I encountered exactly the kind of behavior Thompson describes when I worked
at GAO. I was assigned to look at the Navy's operational testing of its
vaunted Aegis air defense system on CG-47-class cruisers. I found that in
cooperative, even fudged testing (as described by inaccurate and incomplete
test reports) Aegis performed at a mediocre level against the easier targets and
extremely poorly against the most stressful targets--such as the extremely low,
extremely fast anti-ship cruise missiles that today populate the inventories of
Iran, North Korea, China, Syria and others. The Navy was incensed,
convened a kangaroo-court hearing at the Seapower Subcommittee of the House
Armed Services Committee and declared the problem solved because it won a
superficial public relations battle over GAO with the porkers and Navy boosters
who densely populated the subcommittee. The Navy proved itself much more
adept at PR struggles than it has in anti-mine warfare in real combat since
World War II and in anti-submarine exercises over the same period, as Thompson
explains in painful detail.
I also wrote a three part series at Time's Battleland blog; one of those
pieces touched on several of the issues that Roger Thompson more thoroughly and
articulately raises; that piece is at http://nation.time.com/2012/ 12/04/more-than-the-navys- numbers-could-be-sinking/.

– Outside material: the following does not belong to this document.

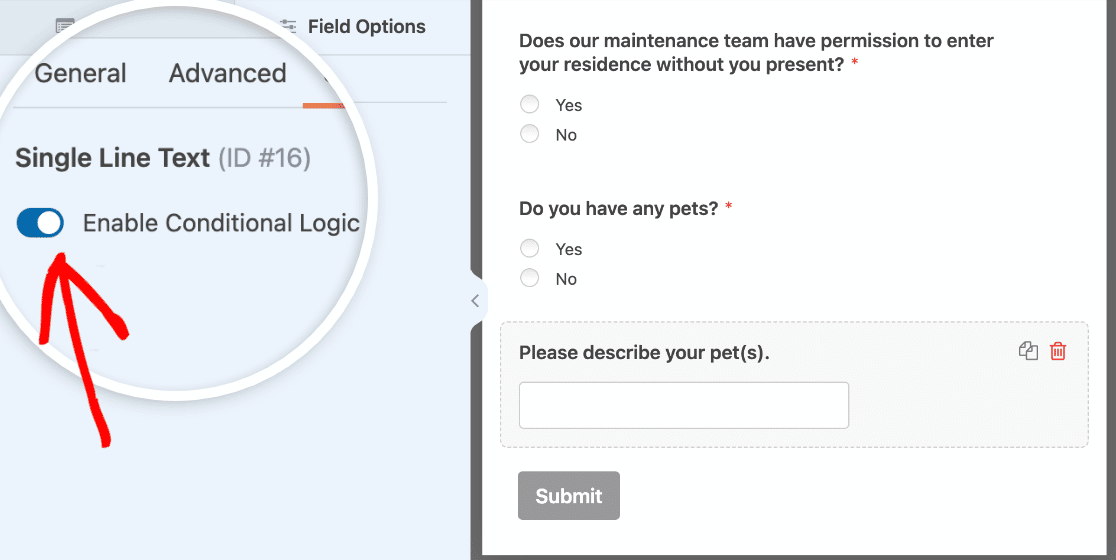Duplicate the pet description field
This screenshot has width=1116, height=560.
point(1028,351)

Pierre Sprey wrote a review of Roger Thompson's excellent book; it
follows:
Lessons Not Learned: An Appreciation
For a comprehensive, thoughtful
and independent-minded critique of today’s U.S. Navy, I know of no work better
than Professor Roger Thompson’s Lessons Not Learned: The U.S. Navy’s Status
Quo Culture. I recommend the book as essential reading for anyone interested
in or professionally involved in naval matters, whether officer, civilian
analyst, contemporary historian, defense journalist or navy buff. It is of
particular value and importance to those who are courageous enough and patriotic
enough to be committed to military reform. The military reform literature is
well endowed with strong critiques of American air and ground forces, but is
relatively weak in insightful writings on the Navy’s ineffectiveness and waste
of men and money. Thompson’s book fills that gap.
Lessons Not
Learned is particularly hard-hitting in
documenting the evidence for the U.S. Navy’s ongoing and shocking vulnerability
to diesel subs and mines. As he makes clear, both weapons systems are nearly
ubiquitous in the maritime Third World and the presence of either turns U.S.

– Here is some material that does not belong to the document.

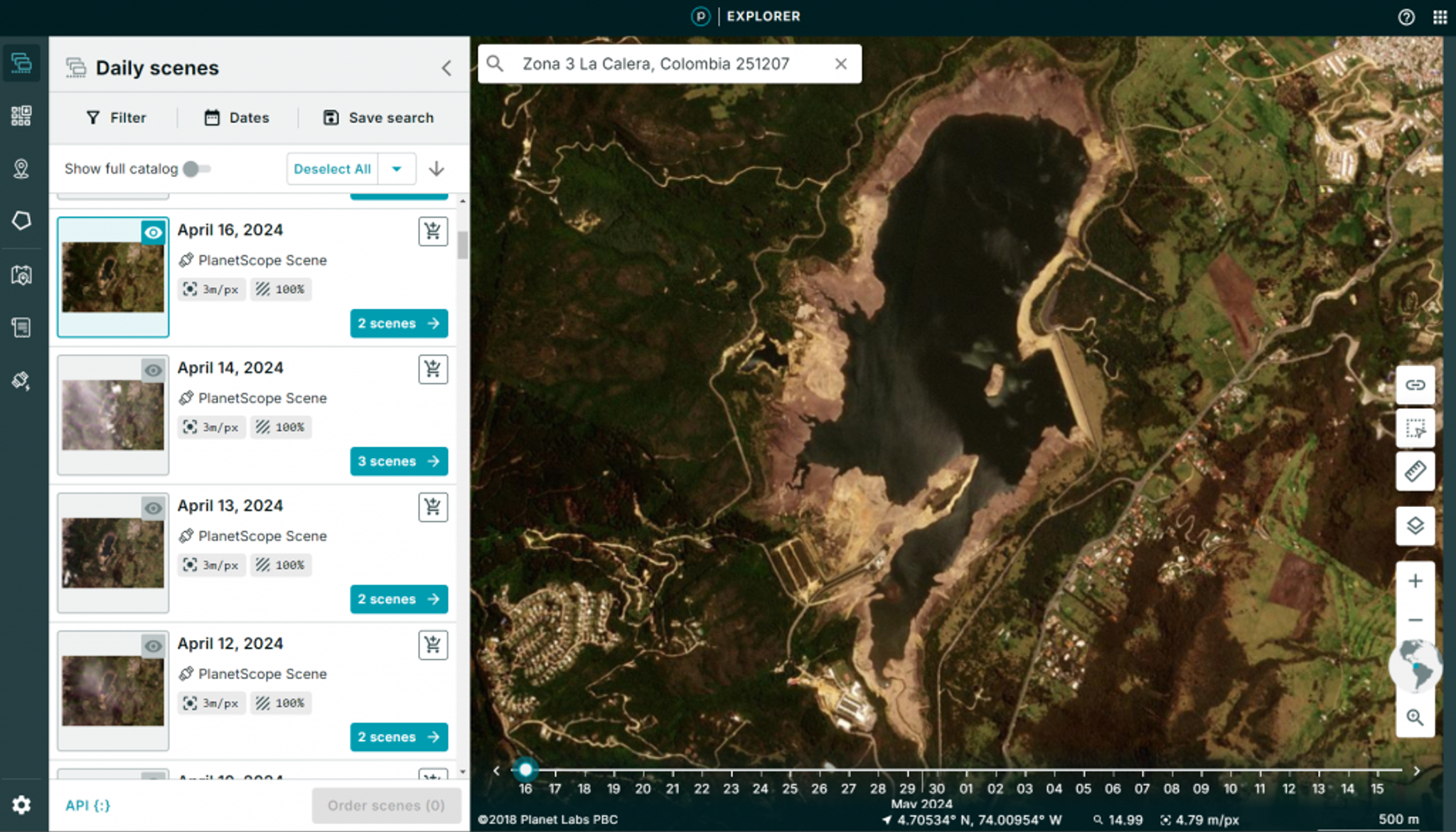Click the download arrow icon
Screen dimensions: 1456x832
coord(436,168)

control of the seas into a delusion. Equally valuable are Prof. Thompson’s blunt
comparisons of the strengths and weaknesses of American naval forces vis a vis
the strengths of smaller allied forces. Unsurprisingly, these disparities in
combat readiness, tactical skills and exercise outcomes prove to be greatest in
anti-mine warfare and anti-submarine warfare—though sadly declining American
aerial tactical skills are certainly not glossed over.

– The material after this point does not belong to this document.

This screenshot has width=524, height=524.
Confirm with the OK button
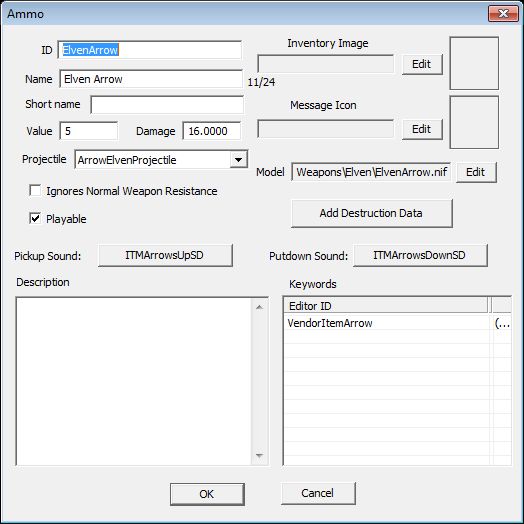(207, 494)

But Thompson’s most valuable
contribution of all is the thread that runs throughout the book: the most
crucial weakness of the U.S. Navy is not materiel or money. It is, plain and
simply, the closed-mindedness, hubris and rampant careerism of the Navy’s
leadership, greatly magnified by a mindless up-or-out personnel system. That
leads to an enlisted force with inadequate skills, morale and training plus an
officer corps more focused on promotion and plush retirement jobs than on
building a navy competent to win wars.
Pierre Sprey
_____________________________
Winslow T. Wheeler
Director
Straus Military Reform Project,
Center for Defense Information at the
Project On Government Oversight (POGO)
301 791-2397 (home office)
301 221-3897 (cell)
Winslow T. Wheeler
Director
Straus Military Reform Project,
Center for Defense Information at the
Project On Government Oversight (POGO)
301 791-2397 (home office)
301 221-3897 (cell)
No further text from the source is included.